Conjunto de tareas:
1. En el fragmento sobre el terrorismo, ¿qué palabra se presenta como el lema de los Estados Unidos?
2. ¿Cómo seguiría el fragmento sobre el terrorismo? Escribe su continuación a partir de la última oración.

Cómo ayudar a los terroristas
América, tienes mejor suerte
que nuestro continente,
el viejo;
no tienes castillos en ruinas
ni restos de basalto.
Tu interior no es perturbado
en el tiempo de los vivos
por inútiles recuerdos
y vanas peleas.
J. W. von Goethe
La humanidad no ha recorrido nunca una vía única, predeterminada. Esto tendrán que vivirlo ahora los Estados Unidos, cuyo lema es la palabra 'venganza'. Visto objetivamente, el ataque a las Torres Gemelas y al Pentágono es el golpe más fuerte que pueda asestar un terrorista individual al hombre: más de 4.800 muertos. Pero los Estados pueden hacer y permitirse más. El presidente Truman hizo arrojar bombas atómicas sobre Hiroshima y Nagasaki: 340.000 muertos. El presidente americano cometió en agosto de 1945, sin duda, un crimen de guerra.

Material recopilado:
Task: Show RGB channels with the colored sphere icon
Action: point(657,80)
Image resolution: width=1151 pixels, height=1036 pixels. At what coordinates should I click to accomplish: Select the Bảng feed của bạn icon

Respuestas por tarea:
1. La palabra 'venganza'.

2.
La mentalidad de sheriff, que en los EE UU siempre tiene tanta influencia, les ha conducido victoriosos a través de dos guerras mundiales. La primera fue provocada por la torpeza intelectual y la megalomanía del emperador Guillermo II, mientras que la responsabilidad de la segunda corresponde a Adolf Hitler con una mezcla de arrogancia alemana y su propio anhelo de hundimiento y autodestrucción. 'A la guerre comme à la guerre', o 'la guerra es la guerra', como se consolaban los primeros afectados por la misma, los franceses. En ambas ocasiones, el interés del mundo (y, bien entendido, también el propio interés de Washington) requirió la intervención de los Estados Unidos. En ambas ocasiones estaba claro que no podían dejar a Inglaterra en la estacada. Ambas guerras fueron batallas de grandes medios materiales en las que el Reich alemán sólo podía acabar derrotado.
Pero ahora esta guerra es contra terroristas. Cuando se conoce a los delincuentes es posible encontrar su pista y aniquilarlos. Combatir el terror como tal, por el contrario, es desconcertante, es imposible. ¿De qué manera se va a aniquilar el terrorismo mundial, que se presenta de tan variadas formas y que tiene tantas raíces distintas?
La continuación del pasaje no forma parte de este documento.